When optimizing my kernels, I try to give the compile the highest possible amount of registers per thread to work with. I have a grid of 1300 points, which I can arbitrarily divide into blocks to be worked upon simultaneously. Considering that my CUDA device (GTX 460, comute capability 2.1) supports 32,768 registers per SM, my mathematical skills tell me, that two blocks of 672 threads result in at most
32,768 / 1344 = 24
registers per thread.
Compiling my kernels via
__global__ void
__launch_bounds__(672, 2)
moduleB3(...)
results in
ptxas : info : Compiling entry function _Z8moduleB3PfS_S_S_S_S_S_S_S_S_S_S_S_S_S_S_PiS_S_S_S_S_S_ffffiffffiiffii' for 'sm_20'
ptxas : info : Function properties for _Z8moduleB3PfS_S_S_S_S_S_S_S_S_S_S_S_S_S_S_PiS_S_S_S_S_S_ffffiffffiiffii
48 bytes stack frame, 84 bytes spill stores, 44 bytes spill loads
ptxas : info : Used 20 registers, 184 bytes cmem[0], 24 bytes cmem[16]
where the register usage is much higher when not supplying launch_bounds(). I have actually a few kernels, and the maximum number of registers used in any of them is 20, in contrast to 24 which I would suspect. Any educated guesses as to where my considerations are off?

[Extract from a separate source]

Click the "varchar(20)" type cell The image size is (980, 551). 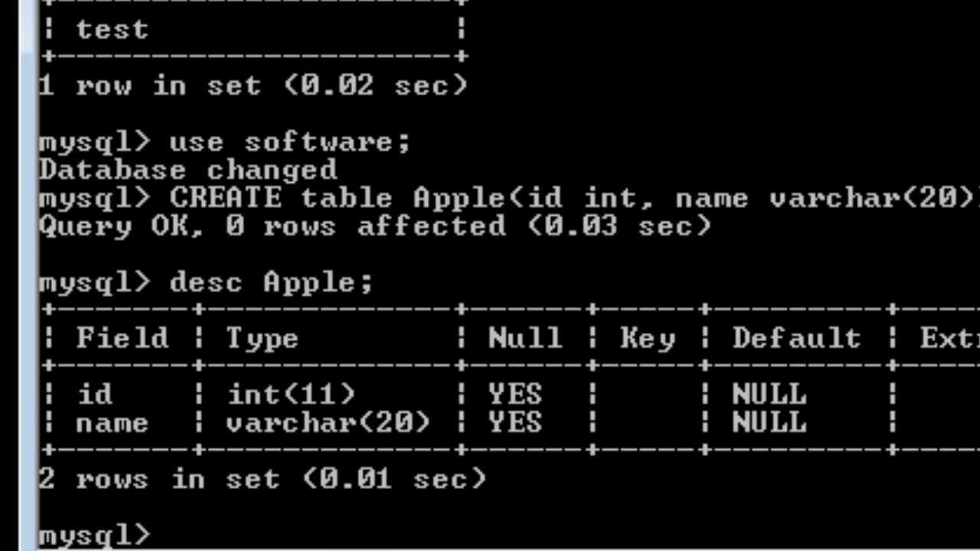click(328, 423)
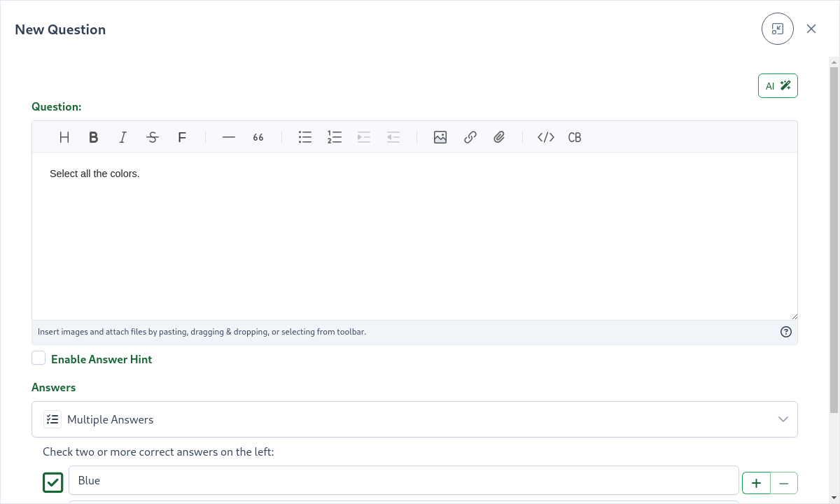
Task: Edit the Blue answer text field
Action: pos(403,480)
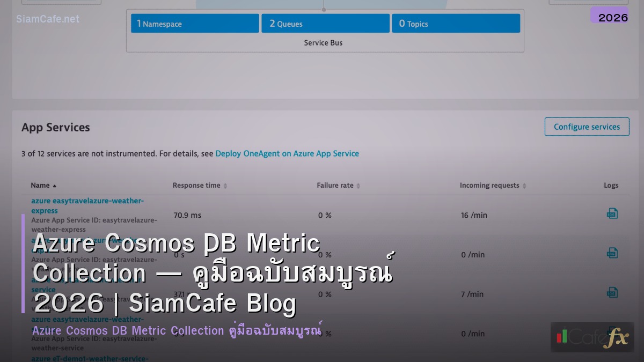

EDIT: The thing is, that when launch bounds are specified, the register usage diminishes. Here are the outputs of the compiler without launch bounds:
ptxas : info : Compiling entry function _Z10moduleA2_1PfS_S_S_S_S_S_S_S_S_S_S_S_S_S_S_fffffffiiii' for 'sm_21'
ptxas : info : Function properties for _Z10moduleA2_1PfS_S_S_S_S_S_S_S_S_S_S_S_S_S_S_fffffffiiii
0 bytes stack frame, 0 bytes spill stores, 0 bytes spill loads
ptxas : info : Used 56 registers, 140 bytes cmem[0], 40 bytes cmem[16]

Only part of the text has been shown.